Data suggest, however, that Muslims’ unfavorable views of the United States are more often
driven by resentment of its perceived policies than by rejection of its values, and that the
diverse reactions to the Danish cartoons observed across the Muslim world were much more
complex than simply a rejection of free speech. Often incited by local factors and aggravated
by longstanding seemingly unrelated political grievances with Western powers, the actions of a
violent and vocal minority in response to the caricature do not represent populations who
oppose liberty.
In reality, the vast majority of Muslims support the value of free speech in principle.
Ninety-four percent of Egyptians and 92 percent of Iranians, for example, say they would
guarantee the right of free speech if they were asked to draft a constitution for a new
country. Many Muslim-world respondents also cite freedom of expression as among the qualities
of the West that they most admire.
And yet, the Danish cartoon was clearly offensive to many Muslims who felt it violated the
boundaries of free speech. Some Europeans agreed; 30 percent of the German public, 45 percent
French and a majority (57 percent) of the British public said in 2007 that printing the cartoon
was not protected by freedom of speech.
Though Europeans were split about the acceptability of printing the Danish cartoon, there was
broad consensus rejecting other expressions; strong majorities said that newspapers should not
be allowed to print racial slurs, child pornography or jokes about the holocaust. For example,
more than 8 out of 10 of the German public said that racial slurs and jokes about the holocaust
were not protected by free speech.
These trends suggest that while Western and Muslim communities both claim free speech as a
value, each society creates what it considers are appropriate limits to this freedom —
sometimes differing even among societies who share a common faith.
Discriminating between a more manageable difference in cultural definitions on the one hand and
an insurmountable clash of basic values on the other is essential to moving the dialogue forward.
Greater Interaction
Though some might expect the United States, Israel and the Middle East to be more likely than
Europe to feel threatened by the “other”, the opposite is the case. In the United States (70
percent), Canada (72 percent) and Israel (56 percent) majorities say that greater interaction
is a benefit. Similarly, residents of Saudi Arabia, Egypt, the Palestinian Territories,
Malaysia, Turkey and Iran were more likely to feel that greater interaction between Muslim and
Western worlds is a benefit than a threat.

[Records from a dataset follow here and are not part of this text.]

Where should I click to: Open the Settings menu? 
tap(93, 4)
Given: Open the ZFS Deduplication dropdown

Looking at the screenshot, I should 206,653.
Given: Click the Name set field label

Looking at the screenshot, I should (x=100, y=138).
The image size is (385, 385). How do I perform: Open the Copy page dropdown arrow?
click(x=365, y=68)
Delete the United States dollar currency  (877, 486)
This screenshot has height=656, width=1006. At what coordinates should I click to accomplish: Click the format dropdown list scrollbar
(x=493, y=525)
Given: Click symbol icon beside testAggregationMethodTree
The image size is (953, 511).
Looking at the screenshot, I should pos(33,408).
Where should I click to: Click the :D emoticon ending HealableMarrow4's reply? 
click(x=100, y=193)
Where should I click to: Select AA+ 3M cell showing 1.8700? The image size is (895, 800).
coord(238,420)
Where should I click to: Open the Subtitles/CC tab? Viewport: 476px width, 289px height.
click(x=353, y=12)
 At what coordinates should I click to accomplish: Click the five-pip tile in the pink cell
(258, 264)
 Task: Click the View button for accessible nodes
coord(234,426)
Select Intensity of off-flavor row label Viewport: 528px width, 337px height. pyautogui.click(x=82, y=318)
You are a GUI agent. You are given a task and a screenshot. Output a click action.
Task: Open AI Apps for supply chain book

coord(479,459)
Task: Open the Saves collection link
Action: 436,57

These findings are supported by a 2005-2006 Gallup World Poll which found that Americans
favored greater cultural interaction as a way to improve relations with the Muslim world. The
same study revealed that the two statements that Muslim-world residents most frequently
associate with the Muslim world were: 1) “Attachment to their spiritual and moral values is
crucial to progress” and 2) “Eager to have better relations with the West” suggesting that many
Muslims do not regard religious devotion and cross-cultural cooperation as mutually exclusive.
(Dalia Mogahed and Ahmed Younis are respectively executive director of and senior analyst at
the Gallup Center for Muslim Studies. With John L. Esposito, Mogahed co-authored “Who Speaks
for Islam? What a Billion Muslims Really Think”)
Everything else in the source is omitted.